The Democratic Party’s electoral strategy, with its orientation toward prosperous suburban and upper-income “socially liberal, fiscally conservative” sectors, takes the party’s own popular base for granted and has nothing to say to the non-affluent part of the Trump supporters.
Everything else about the daily spectacle — the outcry over Trump’s fawning before Kim Jong-un and Vladimir Putin and contempt for U.S. allies, his dismissal of Russian support for his presidential campaign and for far-right European parties, his lying twitstorms — are all secondary. All the blathering about Trump’s “treason” in Helsinki is so much empty noise within the echo chamber of establishment elites of both capitalist parties.
Bernie Sanders’ 2016 campaign showed the capacity of a pro-labor, socially progressive message to reach that voting base. The Clinton campaign and the corporate Democratic leadership stifled it — remaining committed to the sacred neoliberal global institutions and so-called “rule-based” free trade regimes that destroy the lives of working class and poor people around the world, and to their blind “America was always great” mantra — while mass incarceration cripples African-American life and while sectors of small town and rural America wither and slowly die, hospitals close, jobs disappear and opioid epidemics rage.
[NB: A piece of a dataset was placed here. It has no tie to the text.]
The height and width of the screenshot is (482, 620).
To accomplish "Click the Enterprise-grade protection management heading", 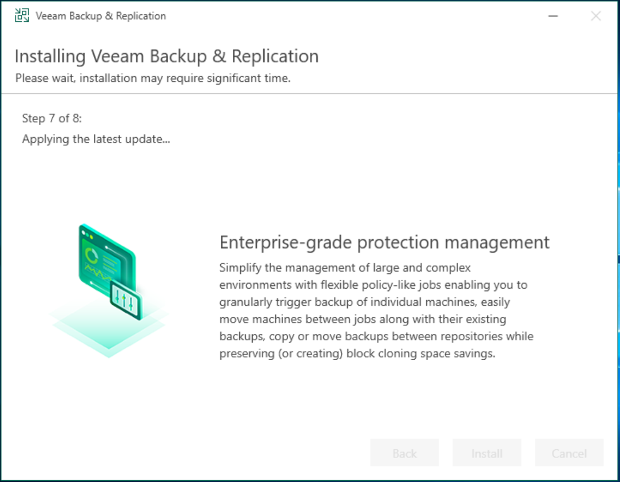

Already, as an energized progressive base emerges — inside, on the fringes of, and outside the Democratic Party — voices of cynical wisdom warn that the party must turn not leftward but toward the “center” in order to be electable. But if the center is what the U.S. population wants, it includes universal health care, preserving abortion rights, protecting social security and getting serious about the climate change catastrophe. If it’s what corporate America is prepared to accept — as Hillary Clinton arrogantly lectured Bernie Sanders, “this isn’t Denmark” — then all social considerations are subordinate to the needs of profit, and the Republicons and neoliberal Democrats keep winning, along with the corporate rulers behind both parties.
The Struggles Ahead
The position of this magazine has consistently been for independent political action, outside the capitalist parties and aimed at building a new party based on the movements of working class and oppressed people. That remains the essential goal. But even after everything we’ve seen in recent years, from the Occupy upsurge to Black Lives Matter, #Me Too, the brilliant victory of the West Virginia teachers and the mass post-election ”Resistance,” we can’t claim a road map or formula for getting there.
To reiterate one of our earlier observations, the most important fact is that the discussion involves a vastly expanded and energized activist base. We suggest a few vital starting points for readers’ consideration:
• “The Two-Party System in the United States,” by Mark A. Lause, reprinted from Against the Current: https://solidarity-us.org/files/The%20Two-Party%20System%20in%20the%20United%20States.pdf.
• “The Two Souls of Democratic Socialism,” by Kim Moody: http://newpol.org/content/two-souls-democratic-socialism, and the subsequent responses at http://org/content/fighting-soul-socialism and https://bit.ly/2OCPqNW with Moody’s rejoinder: https://bit.ly/2Kmg1LS.
• “Why Socialists Support Jovanka and Gayle,” by Mike Parker: https://solidarity-us.org/socialists_jovanka_gayle/.
Let the discussions and struggles unfold. The opportunities and the urgency are equally great.